In the data below, how many lines include the string "Given"? Give only the number.

════════

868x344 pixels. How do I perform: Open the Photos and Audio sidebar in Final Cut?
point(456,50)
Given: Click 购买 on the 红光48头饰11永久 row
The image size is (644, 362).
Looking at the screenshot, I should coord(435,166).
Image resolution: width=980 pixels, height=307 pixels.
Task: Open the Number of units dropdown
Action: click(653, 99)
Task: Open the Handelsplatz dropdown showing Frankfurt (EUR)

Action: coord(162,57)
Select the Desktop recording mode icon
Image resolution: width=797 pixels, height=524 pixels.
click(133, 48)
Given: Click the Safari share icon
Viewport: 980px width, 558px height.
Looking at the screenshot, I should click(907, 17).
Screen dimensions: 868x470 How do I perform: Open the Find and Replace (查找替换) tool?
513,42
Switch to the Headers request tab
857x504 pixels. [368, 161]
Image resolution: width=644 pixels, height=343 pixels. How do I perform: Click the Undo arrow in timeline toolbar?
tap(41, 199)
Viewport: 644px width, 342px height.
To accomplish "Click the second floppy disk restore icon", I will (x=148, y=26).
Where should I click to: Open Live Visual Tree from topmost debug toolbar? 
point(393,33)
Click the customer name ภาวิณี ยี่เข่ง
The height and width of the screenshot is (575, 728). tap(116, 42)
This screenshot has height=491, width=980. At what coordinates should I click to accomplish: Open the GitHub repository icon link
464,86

════════

- _Response to the exercise_
2